## SET OF TASKS:
1) Print the part of the EMR text below starting at "EMR is increasingly" and ending at "Kafka, and HBase.".
2) According to the EMR text below, which Alibaba Cloud service is EMR built on?

## TEXT SEGMENT:
- - - - -

By Hong Wen
E-MapReduce (EMR) is a cloud-native open-source platform that integrates various big data computing and storage engines like Hadoop, Hive, Spark, Flink, Presto, ClickHouse, StarRocks, Delta, and Hudi. This article explains how to monitor big data in EMR using Prometheus Service.
EMR is increasingly adopted by enterprises as a big data processing solution. Built on Alibaba Cloud's ECS, EMR leverages open-source Apache Hadoop and Apache Spark ecosystems to easily analyze and process data. It can also integrate with cloud data storage systems and databases like Alibaba Cloud OSS and RDS, enabling quick setup of open-source big data services such as Hadoop, Spark, Flink, Kafka, and HBase.

- - - - -

## DATA EXTRACT:
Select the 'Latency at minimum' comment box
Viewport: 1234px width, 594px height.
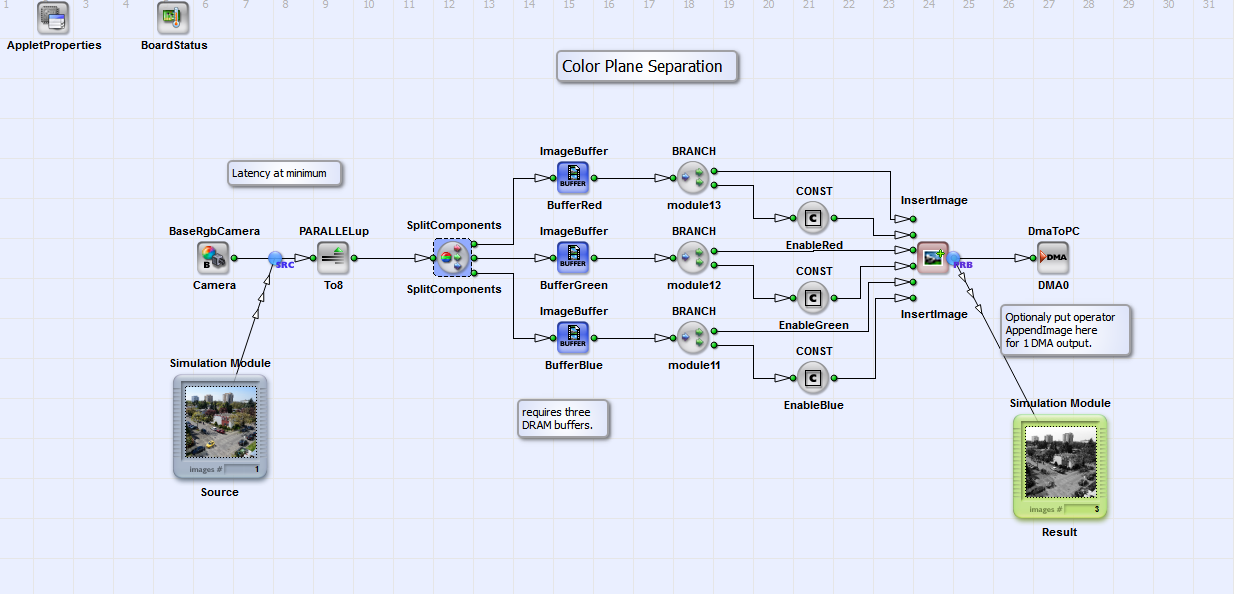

- - - - -

## CORRECT ANSWERS:
1)
EMR is increasingly adopted by enterprises as a big data processing solution. Built on Alibaba Cloud's ECS, EMR leverages open-source Apache Hadoop and Apache Spark ecosystems to easily analyze and process data. It can also integrate with cloud data storage systems and databases like Alibaba Cloud OSS and RDS, enabling quick setup of open-source big data services such as Hadoop, Spark, Flink, Kafka, and HBase.

2) ECS